**Exercise description**
Set down without change every line from the line that contains "Where should I" through the end of the listing, and only those lines. No pictures.

**Task material**
───

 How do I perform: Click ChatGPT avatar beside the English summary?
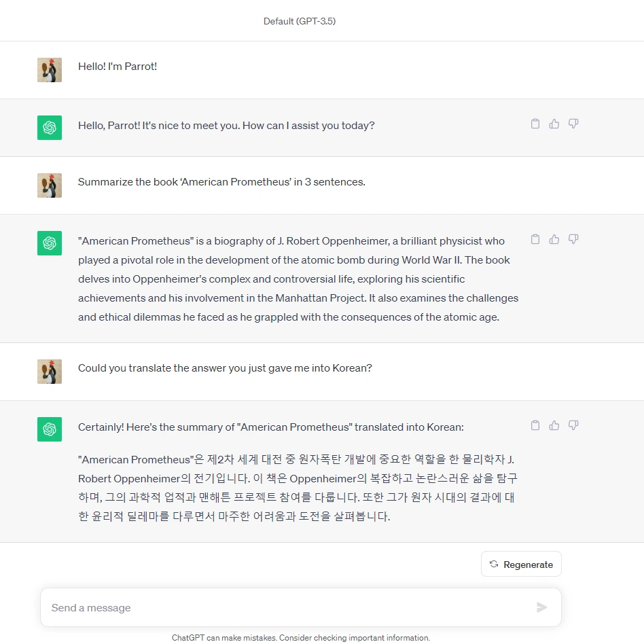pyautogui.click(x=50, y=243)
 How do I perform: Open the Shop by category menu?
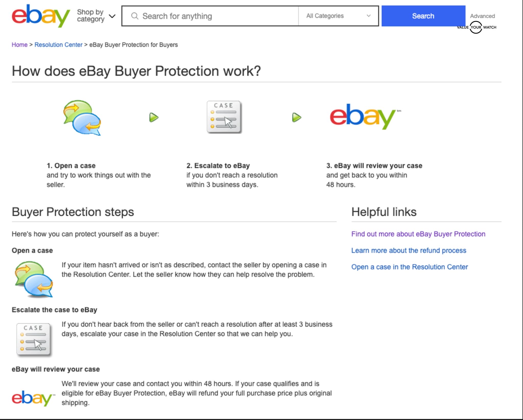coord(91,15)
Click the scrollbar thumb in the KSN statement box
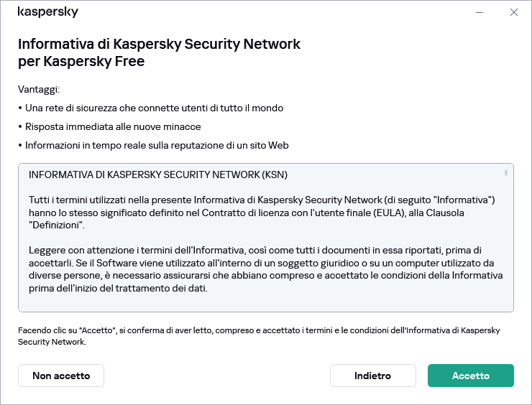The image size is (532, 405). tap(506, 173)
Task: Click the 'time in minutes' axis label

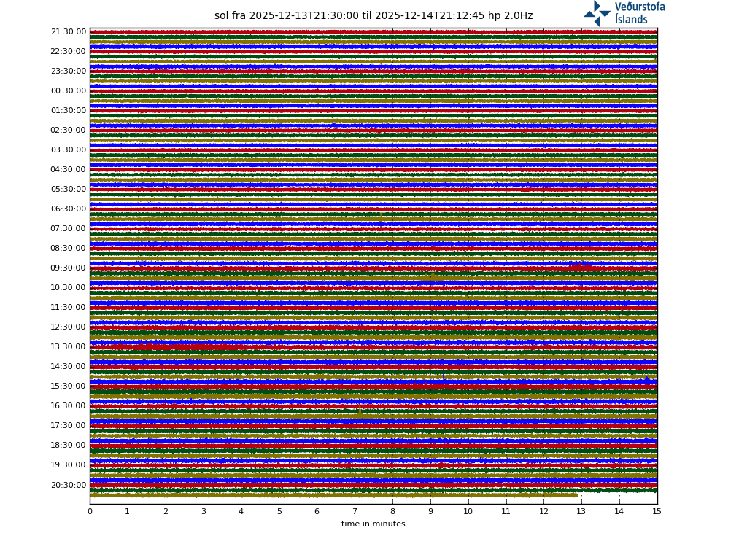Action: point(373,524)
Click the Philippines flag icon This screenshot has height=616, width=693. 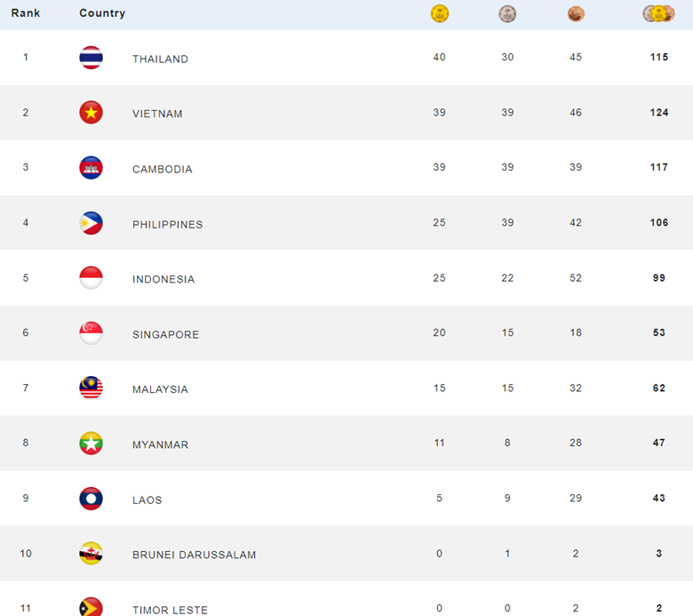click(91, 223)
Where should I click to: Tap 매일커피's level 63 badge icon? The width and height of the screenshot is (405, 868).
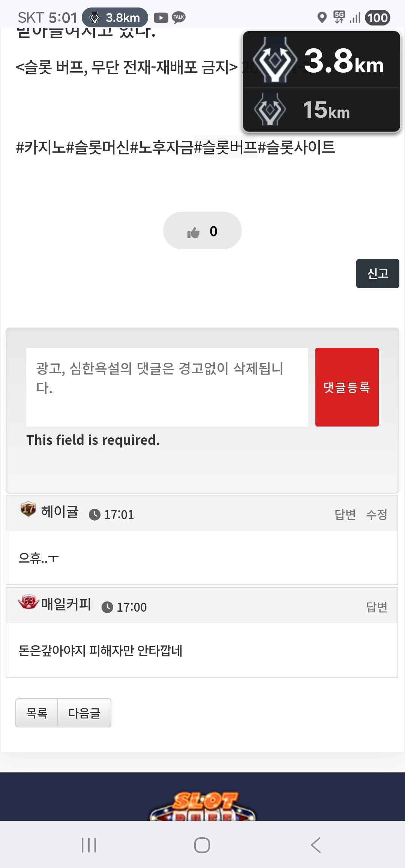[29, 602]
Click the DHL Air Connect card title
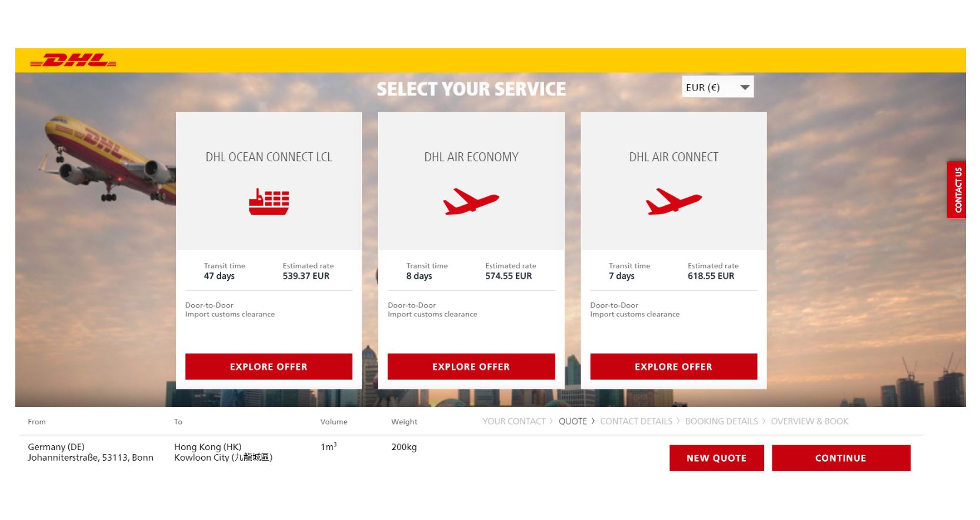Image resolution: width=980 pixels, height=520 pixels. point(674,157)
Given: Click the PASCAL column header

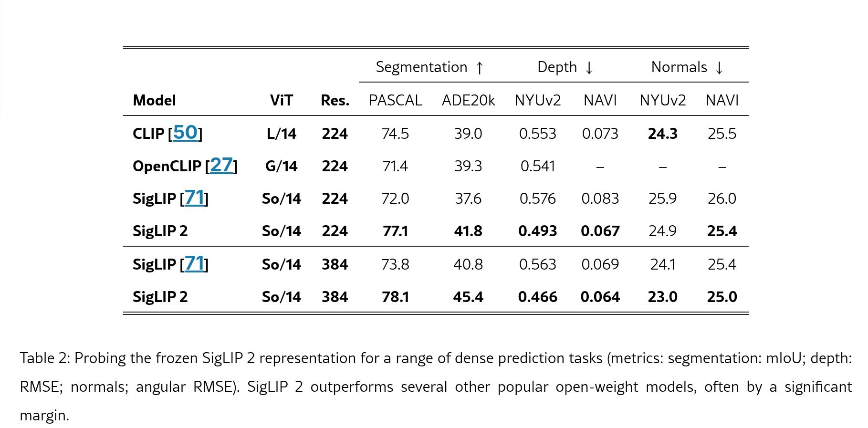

───

**Result of the exercise**
Where should I click to: Tap 매일커피's level 63 badge icon? The width and height of the screenshot is (405, 868).
[29, 602]
Click the DHL Air Connect card title
Image resolution: width=980 pixels, height=520 pixels. point(674,157)
Given: Click the PASCAL column header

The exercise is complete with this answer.